At the verdict, Grinham jumped to his feet and hugged and slapped the back of his lawyer, Thomas Drechsler of Boston, as audible gasps of relief and cries of joy rose from a crowd of about 15 spectators, some of them police officers.

Grinham declined to comment later, but Drechsler said, "We're obviously thrilled and very happy. My client wants to move on with his life."

Grinham, who had worked in Easton since 1996, was fired in August 2005 for the alleged use of excessive force in arresting Damian Matta, then 28, of Brockton, on a disorderly conduct charge.

Grinham's appeal of the firing is pending, Drechsler said.

During testimony on Wednesday, Grinham denied using excessive force in subduing Matta, who became enraged when told he was being arrested rather than placed in protective custody, because an arrest would violate his probation.

Grinham said he restrained Matta after Matta "whipped" a boot at him.

"I was in fear of my life and my subordinates'," Grinham said.

Grinham said he grabbed Matta by the wrist and collarbone, pushed him against a wall to get control of him, and used his police boot to sweep Matta's feet out from under him.

"It is an extremely fast technique and very effective," Grinham said.

Grinham's testimony differed from that of the key witnesses in the case, Easton Patrolmen Michael Golden and Robert Tuohy, who separately reported it to their superiors the following day.

The patrolmen said Grinham punched Matta in the head, threw him to the ground and kicked him, and smashed his head three times into a metal cell wall.

But Judge Moses said photographs taken of Matta did not show evidence of injuries consistent with such an attack.
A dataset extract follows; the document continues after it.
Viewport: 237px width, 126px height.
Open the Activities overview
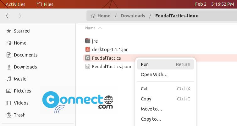pos(16,4)
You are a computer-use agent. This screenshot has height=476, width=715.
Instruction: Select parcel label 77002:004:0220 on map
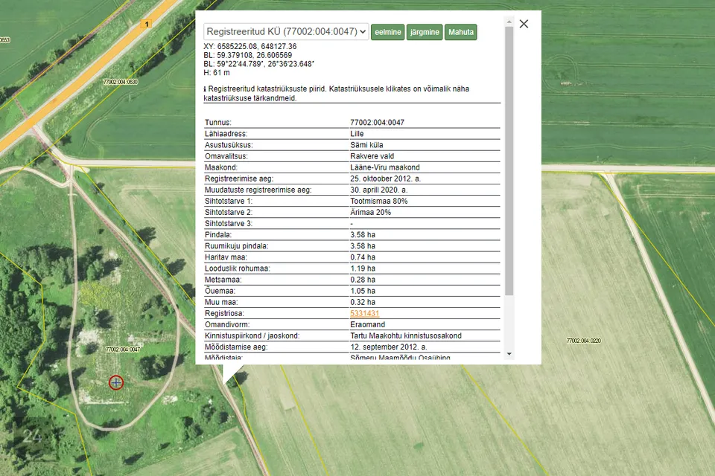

Moses said he was "compelled to look at the evidence of the photographs," which were "somewhat inconsistent with the testimony of the severity of the beating."

The judge said he did not base his decision on assertions during the trial that there was a conspiracy among police to implicate Grinham.

Moses said it was clear to him that tension between Grinham and Matta had been building that night.

"I have to look at the totality of circumstances that existed," Moses said. "Police officers are human beings ... In a perfect world, perhaps the defendant didn't use a takedown consistent with perfect police academy procedure."

Matta, who has a lengthy criminal record, admitted he taunted Grinham and gave him a hard time after learning Grinham planned to arrest him.

But Matta could not remember what happened to him, testifying only that "somebody struck me" and he "saw a flash of light" before ending up on the floor.

Once he was in his cell, Matta testified, Grinham "booted" or kicked him.

In her closing argument, the prosecutor, Denise Marie Barton, said of Grinham, "This man, a big man, was in fear of a shoe being thrown at him."

"He was not in fear of his life. He got angry," Barton said. "His actions were not taken to control Mr. Matta, to restrain Mr. Matta, but to punish Mr. Matta for ... shooting his mouth off."

Drechsler said, "My client's not perfect, but he's not required to be ... No one's saying he's perfect and can't be second-guessed. He was a policeman dealing with a guy who's being a jerk."

Vicki-Ann Downing can be reached at [email protected].


----------



## Guest (Nov 10, 2006)

Harry, why is this in this forum ???? Accidental ?


----------



## kwflatbed (Dec 29, 2004)

Yup my computer was giving me problems yesterday.
Need a mod to move it.


----------



## Duff112 (Apr 14, 2006)

Anybody want to work with Golden and Tuohy anymore???

It's good to know someones got your 6 o'clock at EPD.


----------